### Exercise goal
Please count the lines below that contain the word "click", treating uppercase and lowercase letters as different, and reply with the number alone.

### Records shown
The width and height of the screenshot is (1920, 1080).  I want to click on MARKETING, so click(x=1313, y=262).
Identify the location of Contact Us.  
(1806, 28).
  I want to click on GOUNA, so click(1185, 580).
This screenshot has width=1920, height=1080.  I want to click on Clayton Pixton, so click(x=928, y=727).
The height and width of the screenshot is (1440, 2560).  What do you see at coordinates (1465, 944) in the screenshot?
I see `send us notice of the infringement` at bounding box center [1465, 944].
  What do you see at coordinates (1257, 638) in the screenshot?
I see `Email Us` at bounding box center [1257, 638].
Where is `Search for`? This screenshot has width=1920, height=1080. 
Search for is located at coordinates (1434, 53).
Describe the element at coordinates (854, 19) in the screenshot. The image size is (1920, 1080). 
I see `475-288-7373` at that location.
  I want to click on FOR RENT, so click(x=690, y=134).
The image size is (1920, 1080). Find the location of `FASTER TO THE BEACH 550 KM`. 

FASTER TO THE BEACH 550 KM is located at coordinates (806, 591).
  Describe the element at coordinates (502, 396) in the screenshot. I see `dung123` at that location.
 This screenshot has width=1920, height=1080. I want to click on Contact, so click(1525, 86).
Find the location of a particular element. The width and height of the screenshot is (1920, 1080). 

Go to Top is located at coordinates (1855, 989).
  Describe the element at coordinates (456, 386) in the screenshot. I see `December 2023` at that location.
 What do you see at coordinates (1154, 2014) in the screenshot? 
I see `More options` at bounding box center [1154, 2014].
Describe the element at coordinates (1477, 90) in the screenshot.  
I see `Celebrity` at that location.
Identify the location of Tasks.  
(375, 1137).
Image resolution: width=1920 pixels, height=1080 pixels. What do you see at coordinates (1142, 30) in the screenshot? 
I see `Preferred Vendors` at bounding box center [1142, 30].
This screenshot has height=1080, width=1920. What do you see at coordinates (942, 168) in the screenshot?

### Answer to the problem
5